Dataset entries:
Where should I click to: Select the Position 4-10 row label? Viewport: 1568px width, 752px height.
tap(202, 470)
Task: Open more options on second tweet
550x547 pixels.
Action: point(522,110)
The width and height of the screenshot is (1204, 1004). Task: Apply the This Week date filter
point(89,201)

- **Task to complete**
Reproduce the lines from the one containing "550x547 pixels." to the end of the entries, keeping both ends and adding nothing.

- **Task output**
550x547 pixels.
Action: point(522,110)
The width and height of the screenshot is (1204, 1004). Task: Apply the This Week date filter
point(89,201)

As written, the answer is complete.